Exercise objective. From the records below, find each line with the string "computer" and copy it.

Task input Start Marker

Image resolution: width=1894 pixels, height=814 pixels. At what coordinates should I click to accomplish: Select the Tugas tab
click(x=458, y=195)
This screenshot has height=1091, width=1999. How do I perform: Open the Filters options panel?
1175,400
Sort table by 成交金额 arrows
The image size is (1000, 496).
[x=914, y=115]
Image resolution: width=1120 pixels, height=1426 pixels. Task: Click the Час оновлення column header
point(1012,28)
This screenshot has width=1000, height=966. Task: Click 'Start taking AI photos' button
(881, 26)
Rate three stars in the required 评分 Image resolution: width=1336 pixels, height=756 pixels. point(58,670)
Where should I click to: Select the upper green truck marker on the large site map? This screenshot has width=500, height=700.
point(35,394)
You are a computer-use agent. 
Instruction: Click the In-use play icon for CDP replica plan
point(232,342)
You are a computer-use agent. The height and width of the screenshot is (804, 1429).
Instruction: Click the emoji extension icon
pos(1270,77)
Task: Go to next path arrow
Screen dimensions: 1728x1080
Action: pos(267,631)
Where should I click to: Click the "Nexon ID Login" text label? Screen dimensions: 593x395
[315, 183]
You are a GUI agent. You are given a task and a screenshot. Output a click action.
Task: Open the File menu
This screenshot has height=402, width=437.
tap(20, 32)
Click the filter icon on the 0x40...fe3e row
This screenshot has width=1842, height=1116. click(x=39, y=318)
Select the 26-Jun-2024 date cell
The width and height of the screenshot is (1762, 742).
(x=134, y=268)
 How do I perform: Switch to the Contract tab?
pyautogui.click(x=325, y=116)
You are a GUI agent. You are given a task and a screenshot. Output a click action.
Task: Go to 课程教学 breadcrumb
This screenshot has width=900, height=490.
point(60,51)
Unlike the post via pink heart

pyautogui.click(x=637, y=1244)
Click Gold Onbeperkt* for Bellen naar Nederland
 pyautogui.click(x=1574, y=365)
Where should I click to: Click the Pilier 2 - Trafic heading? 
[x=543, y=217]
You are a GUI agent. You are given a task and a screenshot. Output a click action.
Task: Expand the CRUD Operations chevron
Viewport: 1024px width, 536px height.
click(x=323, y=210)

Task input End Marker

Solution.
You are a computer-use agent. 
You are a computer-use agent. The height and width of the screenshot is (804, 1429).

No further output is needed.